→ Textauszug
========
Martin Niemöller (1892–1984), Präsident der Evangelischen Kirche in Hessen und Nassau und der Deutschen Friedensgesellschaft, bezeichnet in einer Rede in Kassel die Ausbildung von Soldaten im Atomzeitalter als eine Ausbildung zum Massenmord und warnt Eltern davor, ihre Söhne Soldat werden zu lassen.1 Daraufhin stellt Verteidigungsminister Franz Josef Strauß (1915–1988) als „Oberster Dienstherr“ der Bundeswehrangehörigen beim Landgericht Kassel Strafantrag wegen Beleidigung der Bundeswehr. Nach Darstellung des Bundesverteidigungsministeriums bezeichnete der Kirchenpräsident die Bundeswehr als „Hohe Schule für Kriegsverbrecher“.

Niemöller, der die Rede auf Einladung der „Vereinigung der Freunde für Völkerfrieden“ in Kassel gehalten hat, bestreitet diese Formulierung und betont, er sei „von der Presse falsch verstanden“ worden. Anders als vom Ministerium dargestellt habe er im Zusammenhang mit „Sonderkommandos des Zweiten Weltkriegs von einer Erziehung zu Verbrechern gesprochen. Viele ehemalige Angehörige dieser Kommandos seien der Meinung, daß diese Ausbildung eine Erziehung zum Verbrecherhandwerk gewesen sei. Diese Ausbildung aber sei noch harmlos gegenüber der an Atomwaffen“. Keinesfalls habe er alle Bundeswehrsoldaten pauschal zu Verbrechern stempeln wollen. Richtigerweise seien seine Worte so zu verstehen, dass er in seinem Vortrag die deutschen Mütter gefragt habe, ob sie wünschten, daß ihre Söhne einem verbrecherischen Handwerk nachgingen. Er habe dies in Zusammenhang mit der Frage aufgeworfen, ob ein Christ überhaupt Soldat sein könne. Die zuständige Staatsanwaltschaft erhebt in der Folge keine Anklage.
========
→ Datenübersicht
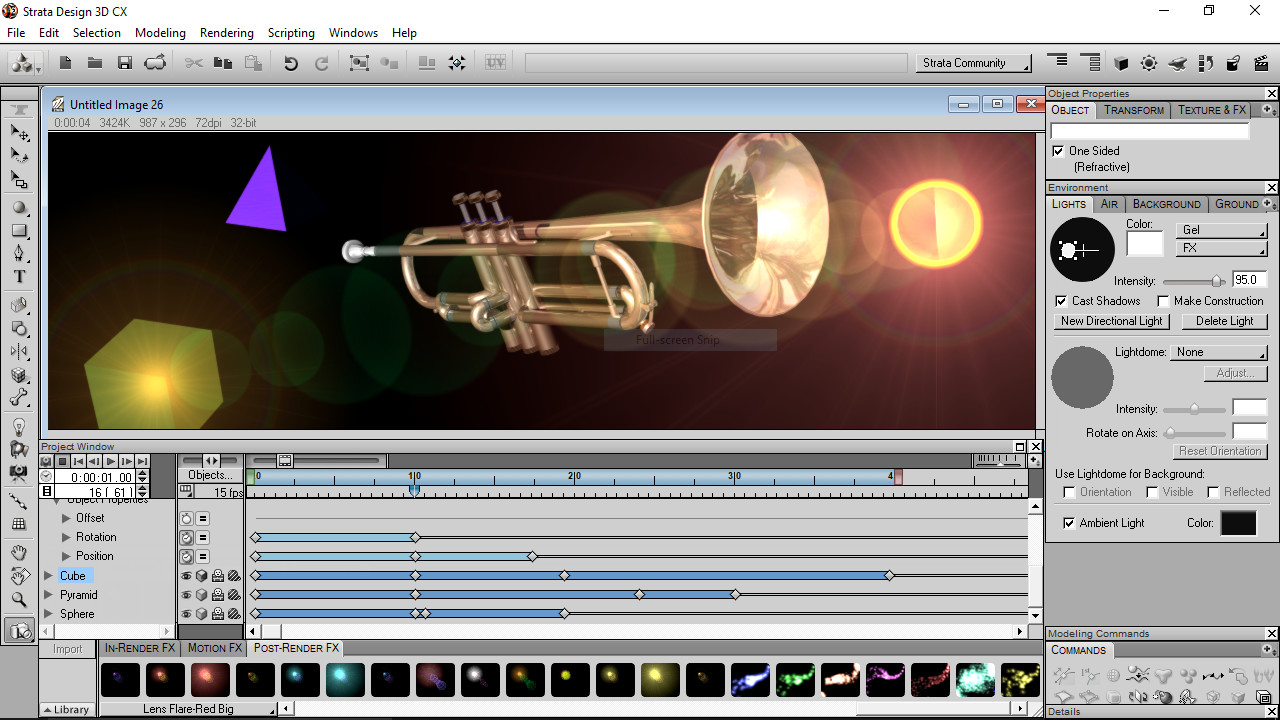Select the Sphere creation tool

click(18, 207)
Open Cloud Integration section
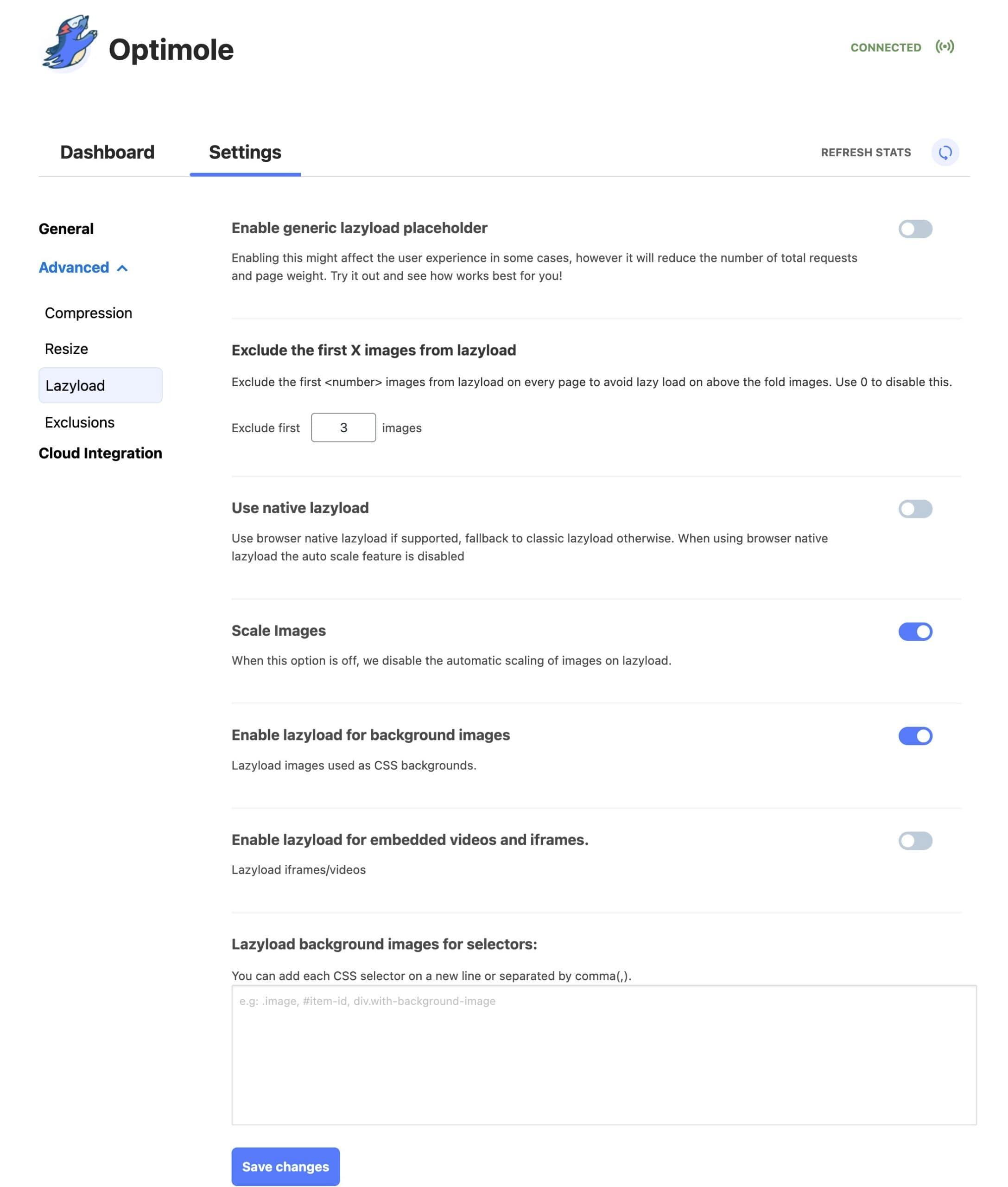Image resolution: width=1008 pixels, height=1187 pixels. coord(100,453)
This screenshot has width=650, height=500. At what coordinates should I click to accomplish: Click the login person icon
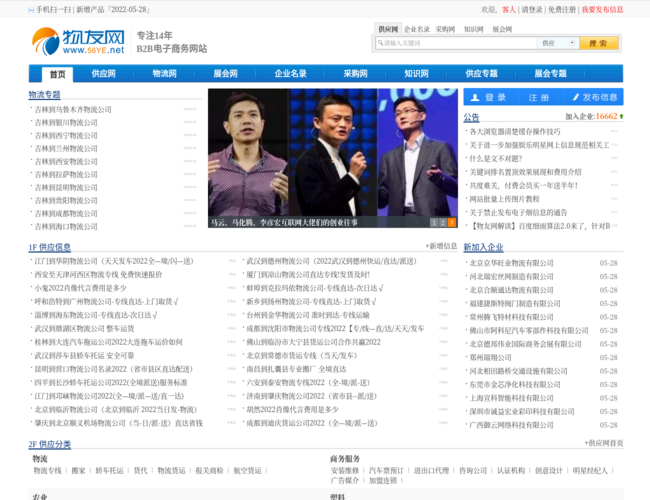point(475,97)
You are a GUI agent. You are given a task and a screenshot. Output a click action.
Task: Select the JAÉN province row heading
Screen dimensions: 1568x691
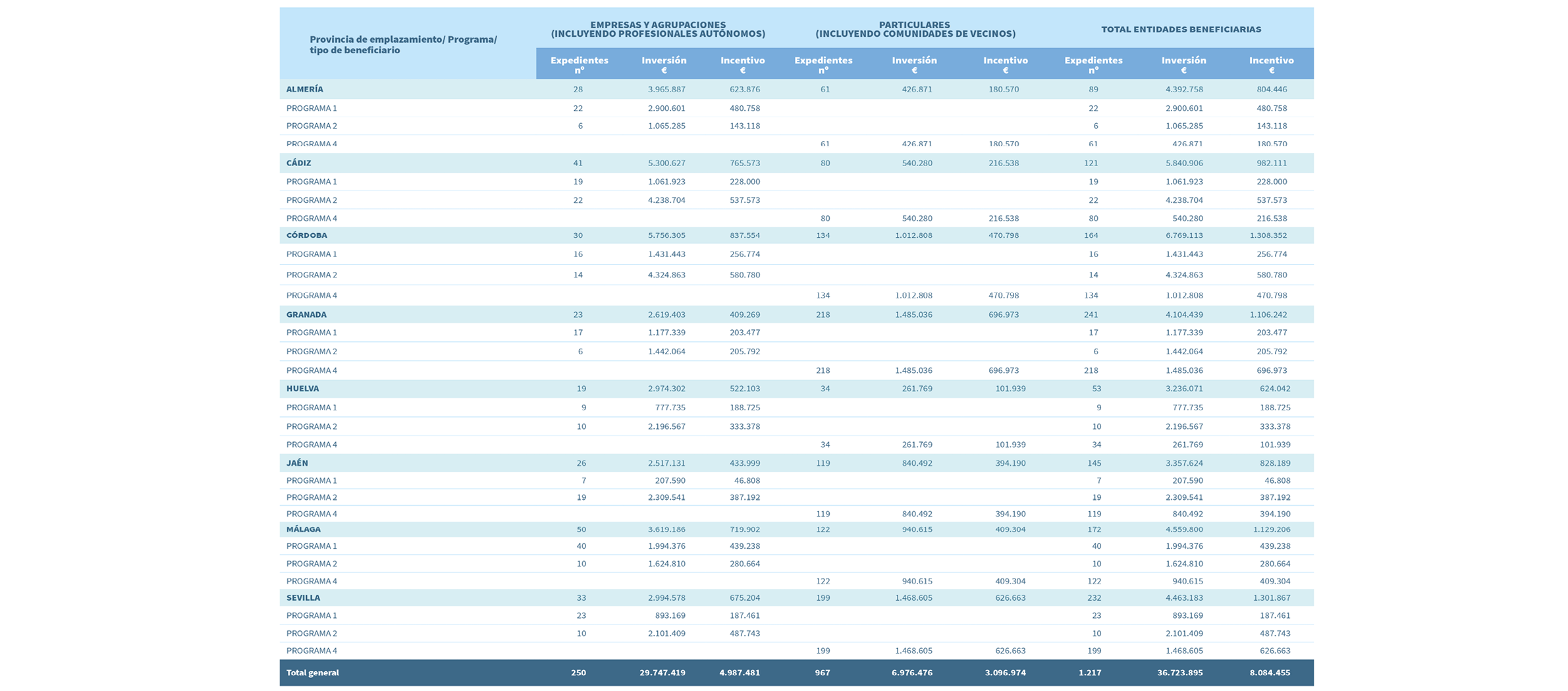pos(297,463)
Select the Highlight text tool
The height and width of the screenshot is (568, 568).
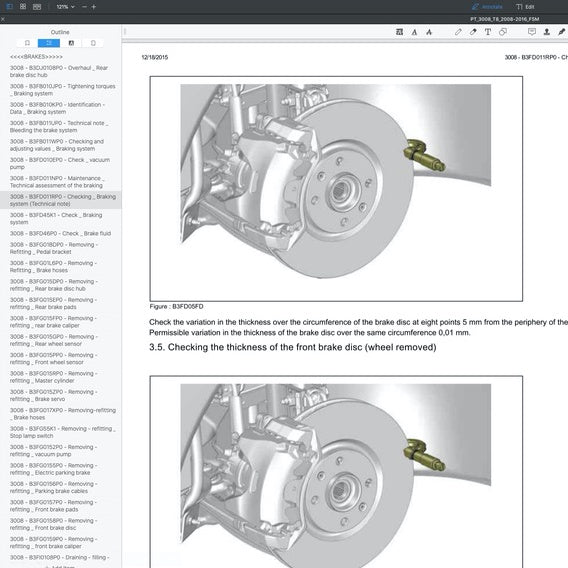click(x=399, y=32)
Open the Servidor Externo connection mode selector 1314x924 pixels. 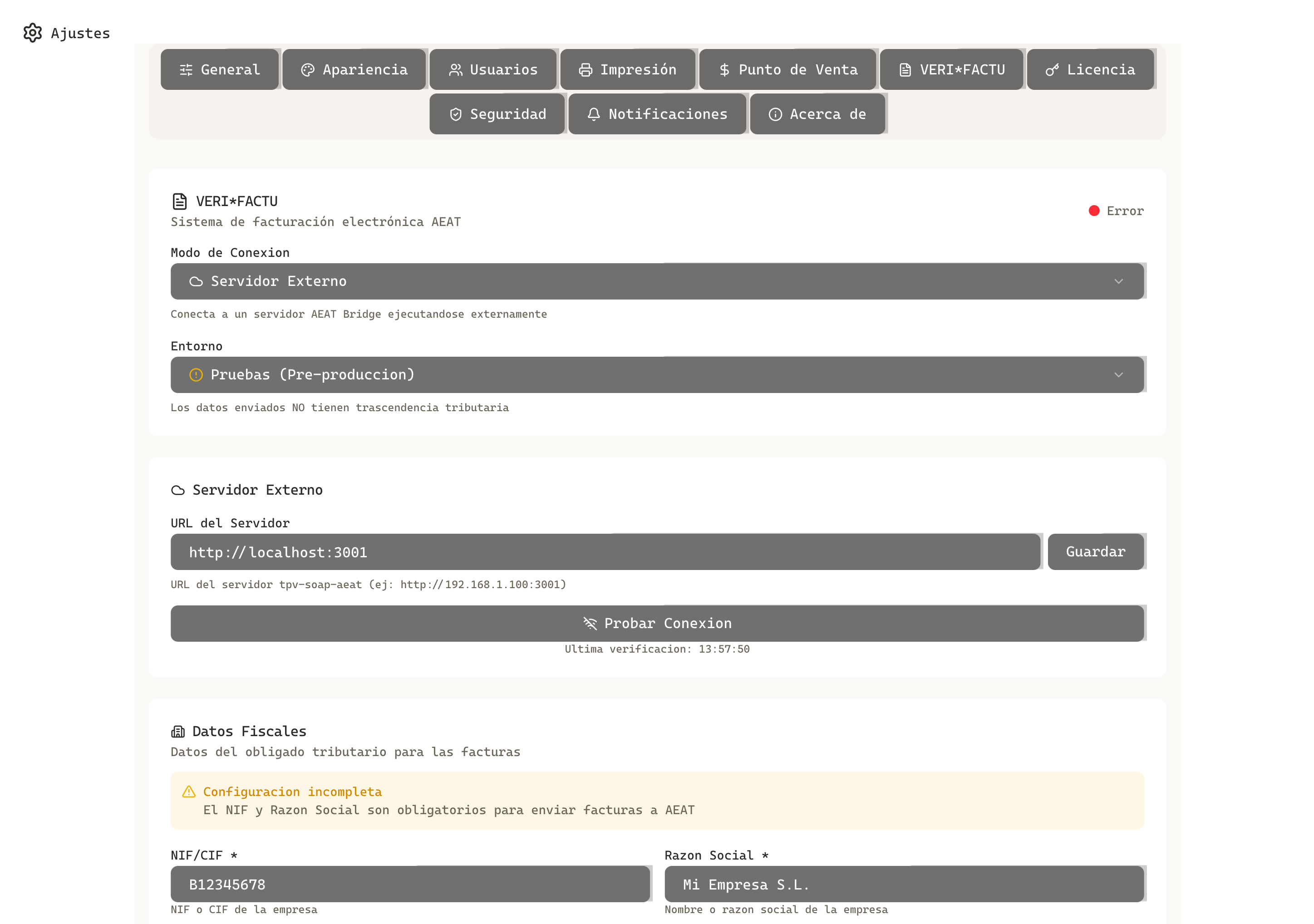coord(656,281)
========
→ Kurze Aufgabe 1
Beantworte zum Auszug über Niemöllers Kasseler Rede:
(a) Bei welchem Gericht stellte Franz Josef Strauß Strafantrag?
(b) Auf wessen Einladung hielt Niemöller die Rede in Kassel?
(c) Was tat die zuständige Staatsanwaltschaft in der Folge?
→ Kurze Aufgabe 2
Setze den Auszug über Niemöllers Kasseler Rede mit einigen Sätzen fort, beginnend nach seinem letzten Satz.

→ Lösung 1
(a) Beim Landgericht Kassel.
(b) Auf Einladung der „Vereinigung der Freunde für Völkerfrieden“.
(c) Sie erhob keine Anklage.

→ Lösung 2
Den als Kasseler Rede bekannt werdenden Äußerungen folgt eine weitere Rede am 30. Juni 1959, die Niemöller auf Einladung der Siegener Ortsgruppe der Deutschen Friedensgesellschaft und der Kirchliche Bruderschaft im Musiksaal des Siegener Lyzeums hält. Am 5. Oktober 1959 bestätigt Niemöller über den evangelischen Pressedienst, dass gegen ihn nunmehr ein Ermittlungsverfahren anhängig sei, dass sich auf seine Siegener Rede bezog – erneut wegen angeblicher Beleidigung bzw. übler Nachrede der Bundeswehr.
(KU)


  1. „Denn sie wissen, was sie tun! Krieg ist gegen den Willen Gottes. Nun ja, das ist viel gesagt und gar nichts getan. Mord ist auch gegen den Willen Gottes. Aber damit, dass ich das feststelle und Morde nicht verhindere, habe ich eben noch gar nichts getan. Und damit ist heute die Ausbildung zum Soldaten die Hohe Schule für Berufsverbrecher. Mütter und Väter sollen wissen, was sie tun, wenn sie ihren Sohn Soldat werden lassen. Sie lassen ihn zum Verbrecher ausbilden.“ Zitiert nach DFG-VK Bonn-Rhein-Sieg: Martin Niemöller – Denn sie wissen, was sie tun! (eingesehen am 24.1.2013).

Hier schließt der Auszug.